Introduction

vega is a distributed computing framework inspired by Apache Spark.

Getting started

Setting up Rust

Vega requires Rust Nightly channel because it depends on libraries that require Nightly (serde_traitobject -> metatype). Ensure that you have and are using a Nightly toolchain when building examples.

$ rustup toolchain install nightly

Then set the default, or pass the toolchain in when invoking Cargo:

$ rustup default nightly

Installing Vega

Right now, the framework lacks any sort of cluster manager of submit program/script.

In order to use the framework, you have to clone the repository and add the local dependency or add the upstream GitHub repository to your Rust project (the crate is not yet published on crates.io). E.g. add to your application Cargo.toml or:

[dependencies]
vega = { path = "/path/to/local/git/repo" }
# or
vega = { git = "https://github.com/rajasekarv/vega", branch = "master }

It is not recommended to use the application for any sort of production code yet as it's under heavy development.

Check examples and tests in the source code to get a basic idea of how the framework works.

Executing an application

In order to execute application code some preliminary setup is required. (So far only tested on Linux.)

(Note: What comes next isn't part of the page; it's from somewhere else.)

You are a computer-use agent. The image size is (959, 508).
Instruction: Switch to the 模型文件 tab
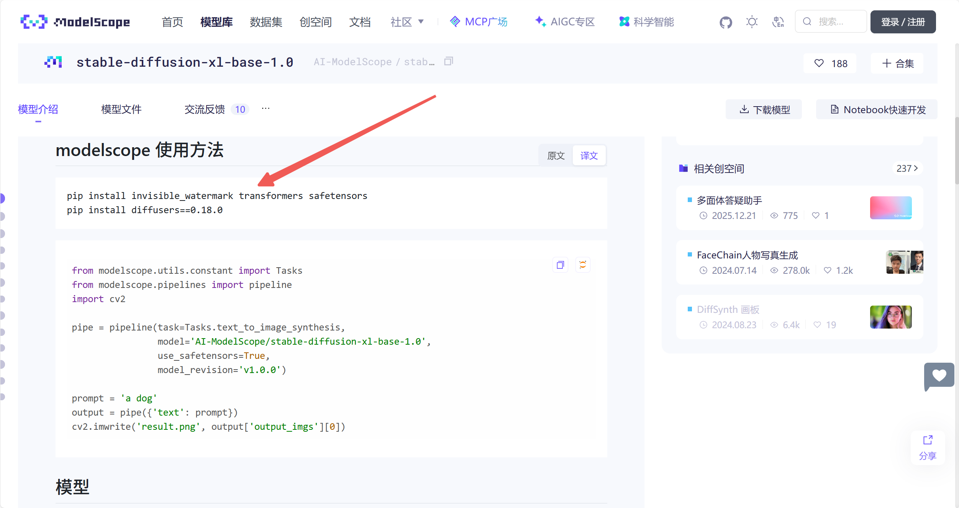pyautogui.click(x=121, y=110)

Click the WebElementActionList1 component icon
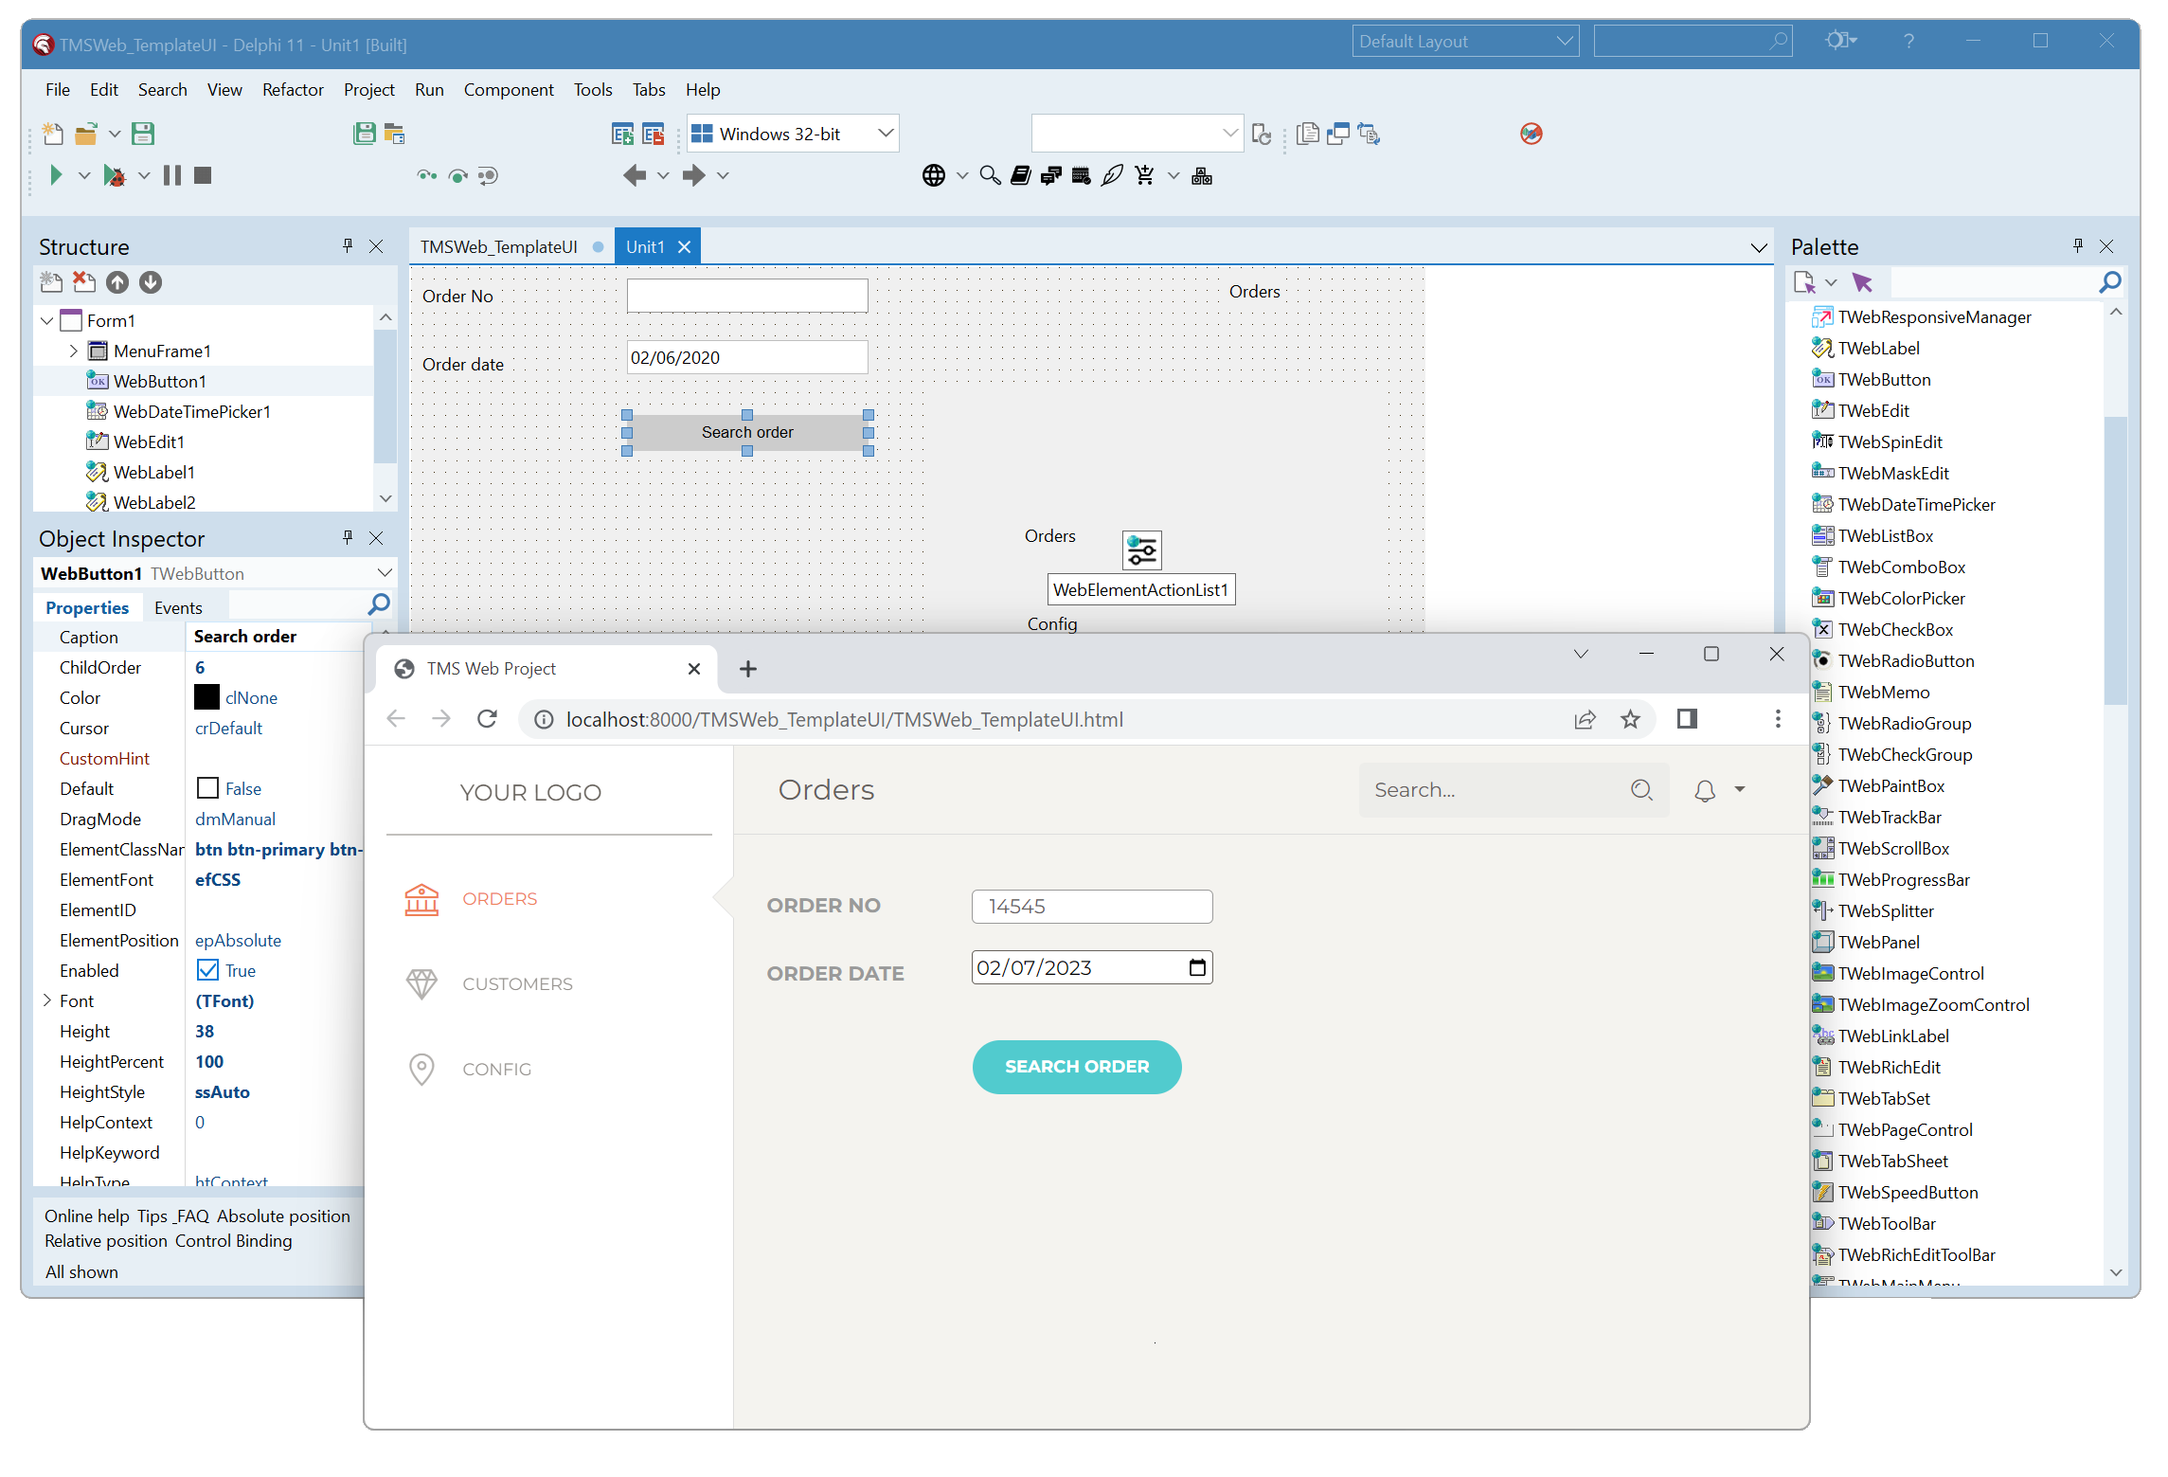[1141, 550]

  • Install Cap'n Proto. Required for serialization/deserialziation and IPC between executors.
  • If you want to execute examples, tests or contribute to development, clone the repository git clone https://github.com/rajasekarv/vega/, if you want to use the library in your own application you can just add the depency as indicated in the installation paragraph.
  • You need to have hosts.conf in the format present inside config folder in the home directory of the user deploying executors in any of the machines.
    • In local mode this means in your current user home, e.g.:

    $ cp vega/config_files/hosts.conf $HOME

    • In distributed mode the same file is required in each host that may be deploying executors (the ones indicated in the hosts.conf file) and the master. E.g.:
    $ ssh remote_user@172.0.0.10 # this machine IP is in hosts.conf
    # create the same hosts.conf file in every machine:
    $ cd ~ && vim hosts.conf ...
    
  • The environment variable VEGA_LOCAL_IP must be set for the user executing application code.
    • In local it suffices to set up for the current user:

    $ export VEGA_LOCAL_IP=0.0.0.0

    • In distributed the variable is required, aditionally, to be set up for the users remotely connecting. Depending on the O.S. and ssh defaults this may require some additional configuration. E.g.:
    $ ssh remote_user@172.0.0.10
    $ sudo echo "VEGA_LOCAL_IP=172.0.0.10" >> .ssh/environment
    $ sudo echo "PermitUserEnvironment yes" >> /etc/ssh/sshd_config
    $ service ssh restart 
    

Now you are ready to execute your application code; if you want to try the provided examples just run them. In local:

cargo run --example make_rdd

In distributed:

export VEGA_DEPLOYMENT_MODE=distributed

cargo run --example make_rdd

Deploying with Docker

There is a docker image and docker-compose script in order to ease up trying testing and deploying distributed mode on your local host. In order to use them:

  1. Build the examples image under the repository docker directory:

bash docker/build_image.sh

  1. When done, you can deploy a testing cluster:

bash testing_cluster.sh

This will execute all the necessary steeps to to deploy a working network of containers where you can execute the tests. When finished you can attach a shell to the master and run the examples:

$ docker exec -it docker_vega_master_1 bash
$ ./make_rdd

Setting execution mode

In your application you can set the execution mode (local or distributed) in one of the following ways:

  1. Set it explicitly while creating the context, e.g.:
    use vega::DeploymentMode;

    let context = Context::with_mode(DeploymentMode::Local)?;
  1. Set the DEPLOYMENT_MODE environment variable (e.g.: DEPLOYMENT_MODE=local).

Additional notes

  • Depending on the source you intend to use you may have to write your own source reading rdd (like manually reading from S3) if it's not yet available.
  • Ctrl-C and panic handling are not compeltely done yet, so if there is a problem during runtime, executors won't shut down automatically and you will have to manually kill the processes.
  • One of the limitations of current implementation is that the input and return types of all closures and all input to make_rdd should be owned data.